Wilhelm is widely respected on the local arts scene, both among those who have worked with her directly and those who have not. “She’s a super-talented person,” says Karla Boos, artistic director of Quantum Theatre. Wilhelm has been highly visible at local arts events. “Tiffany was to me the face of that organization,” says Film Pittsburgh’s Spitz.

Before coming to Pittsburgh, in 2007, Wilhelm served as executive director of the Central Wisconsin Children’s Museum. While many GPAC staffers work on issues of equity and inclusion based on race, gender, sexuality and gender identity, Wilhelm is particularly known as an advocate in these areas. Her recent Twitter feed has included messages like “Quick survey of top six Pittsburgh theatres this season — 82 percent white playwrights, 70 percent by men” and “Often it is written in invisible ink on audition notices that the role will be cast with a white person.”

Wilhelm is “an advocate for challenging white supremacy,” says 1Hood’s Smith.

Smith recalls Wilhelm’s response, in part, after the release of The Unsung Majority, a 2015 report that documented inequities in funding between larger and smaller arts groups. (“Even though the vast majority of organizations are small to mid-sized, the vast majority of dollars are directed to a just a few large organizations,” concluded the report.) When the consortium of local arts funders who had backed the report called for a series of meetings with arts groups, Smith says, Wilhelm insisted that artists have a voice at the meetings. That led to a slide show depicting the efforts of local black-led arts groups — and even some live spoken-word and a capella performances.

“It was fabulous,” says Smith. Wilhelm “was very much on the team with myself and the other artists. She was there at the forefront.”

Julie Mallis, creative director of arts collective BOOM Concepts, notes that it can be difficult for people to think about their own advantages in life, and about their role in passively supporting white privilege. But Mallis says that Wilhelm is skilled at encouraging this process. “Tif has been very good at being careful in helping nurture people … to get to a place where they can be self-reflective,” says Mallis, who as part of BOOM has co-hosted with Wilhelm workshops and other events promoting diversity and inclusion.

Swain says that the values Wilhelm championed will continue to guide GPAC. “Everything we did before will continue to be in place,” he tells CP. “It’s an organizational priority.” Swain adds that GPAC’s board is working on adopting a formal statement and policy on equity and accessibility.

People who’ve worked with Wilhelm say that they expect that she will land on her feet. “I have to believe that something bigger and better is going to come for her,” says Spitz.

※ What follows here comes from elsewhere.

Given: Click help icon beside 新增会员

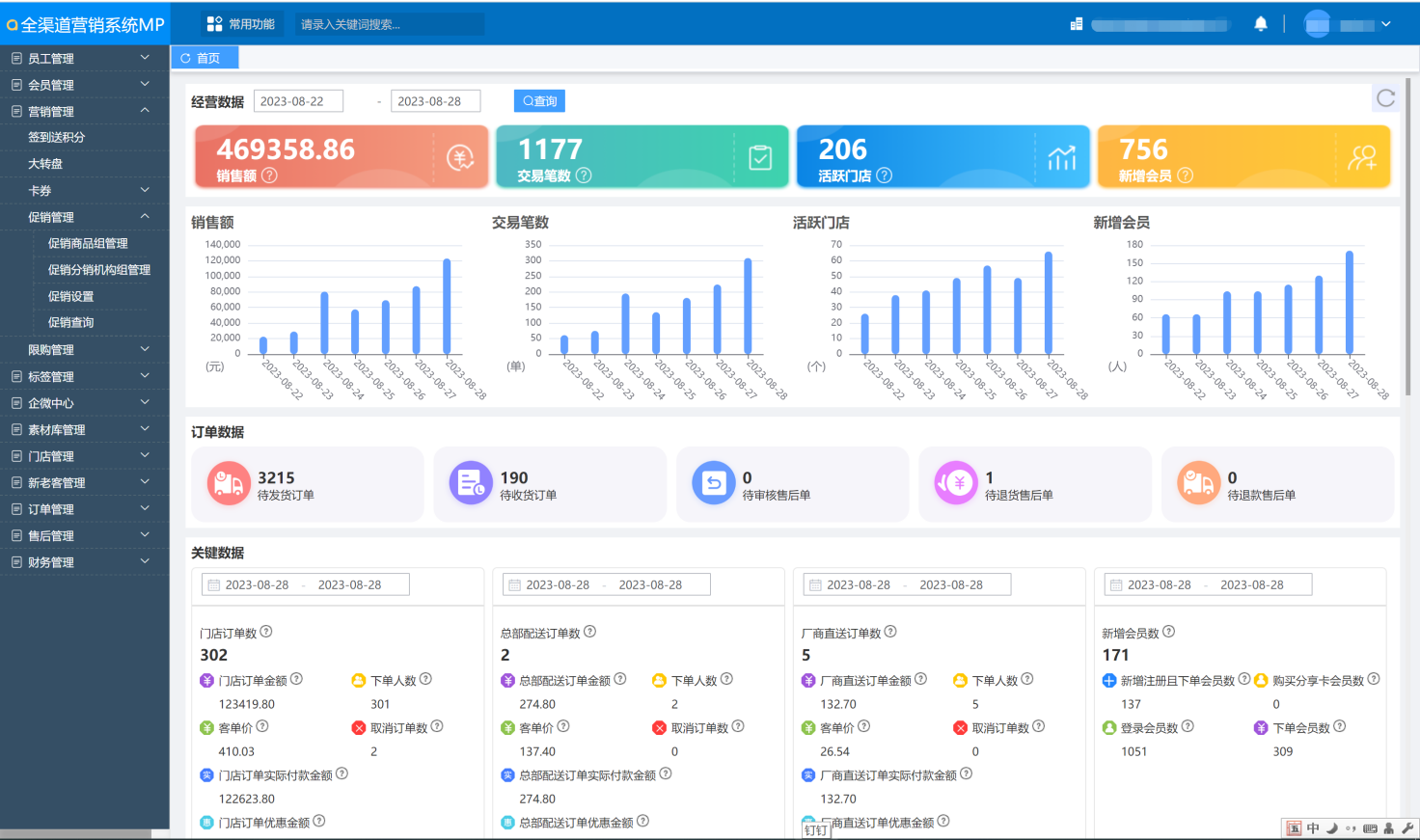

But some are concerned what Wilhelm’s departure will mean for the local arts community. “Professionally, it worries me,” says Walker, the comics artist. “The elimination of the position worries me too. Who are we gonna have that does that specific work now? … I’m not sure what this says about GPAC continuing this work in inclusion and equity.”

“It’s going to leave a hole,” says Smith. Of GPAC, she adds, “I think they’re going to have to rebuild their relationships. … I will be watching to see if they keep on with the work [Wilhelm] was striving so hard to do.”